**Assigned task**
Only the lines containing "title" should appear in the answer, copied from the listing below.

**Data shown**
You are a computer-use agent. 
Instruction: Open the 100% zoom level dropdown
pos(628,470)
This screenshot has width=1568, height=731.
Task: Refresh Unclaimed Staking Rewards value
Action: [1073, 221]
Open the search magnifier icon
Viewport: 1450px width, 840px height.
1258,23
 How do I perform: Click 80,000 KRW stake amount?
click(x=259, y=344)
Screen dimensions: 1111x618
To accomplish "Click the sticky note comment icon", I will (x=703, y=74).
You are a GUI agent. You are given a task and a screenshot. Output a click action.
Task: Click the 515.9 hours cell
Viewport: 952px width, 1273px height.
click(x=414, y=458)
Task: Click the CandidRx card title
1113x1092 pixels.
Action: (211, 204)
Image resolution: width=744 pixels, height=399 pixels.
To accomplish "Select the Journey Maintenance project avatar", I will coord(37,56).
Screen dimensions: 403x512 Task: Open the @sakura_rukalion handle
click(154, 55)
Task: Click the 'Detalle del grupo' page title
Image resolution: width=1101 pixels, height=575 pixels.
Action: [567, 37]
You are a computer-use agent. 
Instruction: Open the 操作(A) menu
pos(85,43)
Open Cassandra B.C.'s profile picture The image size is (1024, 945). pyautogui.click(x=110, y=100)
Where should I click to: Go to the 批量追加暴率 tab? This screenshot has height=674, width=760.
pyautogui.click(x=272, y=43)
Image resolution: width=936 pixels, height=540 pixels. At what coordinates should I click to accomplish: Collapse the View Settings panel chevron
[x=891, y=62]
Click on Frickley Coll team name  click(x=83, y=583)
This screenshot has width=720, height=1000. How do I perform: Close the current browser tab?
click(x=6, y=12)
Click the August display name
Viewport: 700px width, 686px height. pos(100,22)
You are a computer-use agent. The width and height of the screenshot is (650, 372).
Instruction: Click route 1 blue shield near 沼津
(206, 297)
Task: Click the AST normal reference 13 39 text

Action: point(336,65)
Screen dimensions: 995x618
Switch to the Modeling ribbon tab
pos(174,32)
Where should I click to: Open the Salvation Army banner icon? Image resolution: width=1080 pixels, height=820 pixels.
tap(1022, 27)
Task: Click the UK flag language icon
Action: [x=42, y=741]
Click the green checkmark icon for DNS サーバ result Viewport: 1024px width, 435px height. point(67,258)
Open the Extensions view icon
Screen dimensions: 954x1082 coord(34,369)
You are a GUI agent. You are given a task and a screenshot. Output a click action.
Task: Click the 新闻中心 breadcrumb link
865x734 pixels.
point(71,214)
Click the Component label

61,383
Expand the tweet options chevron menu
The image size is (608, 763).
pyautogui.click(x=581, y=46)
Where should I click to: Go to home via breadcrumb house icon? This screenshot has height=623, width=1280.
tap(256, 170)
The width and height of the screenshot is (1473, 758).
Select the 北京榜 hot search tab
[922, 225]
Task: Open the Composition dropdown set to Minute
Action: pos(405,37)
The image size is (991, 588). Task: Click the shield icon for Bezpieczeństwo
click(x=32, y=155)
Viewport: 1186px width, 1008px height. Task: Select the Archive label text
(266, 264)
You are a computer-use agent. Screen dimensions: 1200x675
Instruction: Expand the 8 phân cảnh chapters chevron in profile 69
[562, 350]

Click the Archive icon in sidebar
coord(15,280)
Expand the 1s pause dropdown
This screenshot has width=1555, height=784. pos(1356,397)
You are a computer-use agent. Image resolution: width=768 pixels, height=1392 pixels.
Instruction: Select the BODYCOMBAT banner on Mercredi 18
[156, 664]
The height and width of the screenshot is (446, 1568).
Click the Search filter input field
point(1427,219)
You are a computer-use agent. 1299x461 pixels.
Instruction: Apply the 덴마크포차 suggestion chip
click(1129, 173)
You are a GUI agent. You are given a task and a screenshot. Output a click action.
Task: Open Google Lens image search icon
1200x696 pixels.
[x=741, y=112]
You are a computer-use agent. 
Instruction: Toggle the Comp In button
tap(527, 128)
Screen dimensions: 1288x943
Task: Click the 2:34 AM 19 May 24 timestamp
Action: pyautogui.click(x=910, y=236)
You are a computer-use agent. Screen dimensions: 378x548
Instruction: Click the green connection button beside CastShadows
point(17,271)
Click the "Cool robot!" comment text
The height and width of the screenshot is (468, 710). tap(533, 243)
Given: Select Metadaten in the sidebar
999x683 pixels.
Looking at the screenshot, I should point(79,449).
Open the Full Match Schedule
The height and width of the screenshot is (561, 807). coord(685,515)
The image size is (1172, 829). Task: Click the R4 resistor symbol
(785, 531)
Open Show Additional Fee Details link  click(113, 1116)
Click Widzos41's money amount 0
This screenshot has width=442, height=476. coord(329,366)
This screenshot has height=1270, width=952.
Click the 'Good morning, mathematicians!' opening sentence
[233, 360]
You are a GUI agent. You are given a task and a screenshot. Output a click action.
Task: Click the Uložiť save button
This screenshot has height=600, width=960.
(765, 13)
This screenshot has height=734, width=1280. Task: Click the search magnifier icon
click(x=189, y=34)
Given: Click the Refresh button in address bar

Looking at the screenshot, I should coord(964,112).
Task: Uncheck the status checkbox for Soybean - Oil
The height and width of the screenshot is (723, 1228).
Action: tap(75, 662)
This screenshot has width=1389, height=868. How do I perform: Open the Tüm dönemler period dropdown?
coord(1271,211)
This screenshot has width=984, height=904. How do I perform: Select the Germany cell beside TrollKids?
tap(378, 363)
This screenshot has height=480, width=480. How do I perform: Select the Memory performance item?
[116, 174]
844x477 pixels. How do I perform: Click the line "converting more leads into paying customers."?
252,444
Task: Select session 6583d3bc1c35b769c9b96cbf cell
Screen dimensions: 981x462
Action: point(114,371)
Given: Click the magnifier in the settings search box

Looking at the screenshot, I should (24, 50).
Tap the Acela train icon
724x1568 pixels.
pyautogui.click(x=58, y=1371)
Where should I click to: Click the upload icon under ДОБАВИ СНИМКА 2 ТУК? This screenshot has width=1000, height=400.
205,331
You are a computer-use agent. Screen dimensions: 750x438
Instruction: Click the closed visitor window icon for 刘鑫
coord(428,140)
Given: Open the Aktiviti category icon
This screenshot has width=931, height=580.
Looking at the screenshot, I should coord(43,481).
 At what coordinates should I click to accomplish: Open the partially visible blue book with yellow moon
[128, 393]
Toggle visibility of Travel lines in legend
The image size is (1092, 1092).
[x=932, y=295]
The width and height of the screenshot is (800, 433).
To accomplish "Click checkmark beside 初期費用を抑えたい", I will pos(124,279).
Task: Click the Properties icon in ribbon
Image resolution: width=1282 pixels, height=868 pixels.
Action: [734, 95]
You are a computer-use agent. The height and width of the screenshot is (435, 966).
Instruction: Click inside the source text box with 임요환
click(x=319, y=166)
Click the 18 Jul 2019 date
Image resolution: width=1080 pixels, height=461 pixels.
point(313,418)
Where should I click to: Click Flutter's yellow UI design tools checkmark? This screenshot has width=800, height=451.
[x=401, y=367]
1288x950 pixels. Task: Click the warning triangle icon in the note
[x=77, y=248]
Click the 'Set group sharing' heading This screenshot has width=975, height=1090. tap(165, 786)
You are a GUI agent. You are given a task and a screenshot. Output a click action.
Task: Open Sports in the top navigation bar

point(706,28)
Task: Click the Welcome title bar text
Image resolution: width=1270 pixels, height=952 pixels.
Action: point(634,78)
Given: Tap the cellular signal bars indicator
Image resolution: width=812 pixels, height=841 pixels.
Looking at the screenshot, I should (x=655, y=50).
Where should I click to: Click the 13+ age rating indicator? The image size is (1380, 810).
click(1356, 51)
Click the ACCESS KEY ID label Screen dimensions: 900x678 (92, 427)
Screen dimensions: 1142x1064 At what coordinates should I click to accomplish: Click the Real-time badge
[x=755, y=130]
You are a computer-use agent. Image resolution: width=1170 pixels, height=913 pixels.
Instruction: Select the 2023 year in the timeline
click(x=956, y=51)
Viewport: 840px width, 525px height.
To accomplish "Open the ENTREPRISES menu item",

**The answer**
Task: Click the CandidRx card title
Task: Click the 'Detalle del grupo' page title
Task: Click the Welcome title bar text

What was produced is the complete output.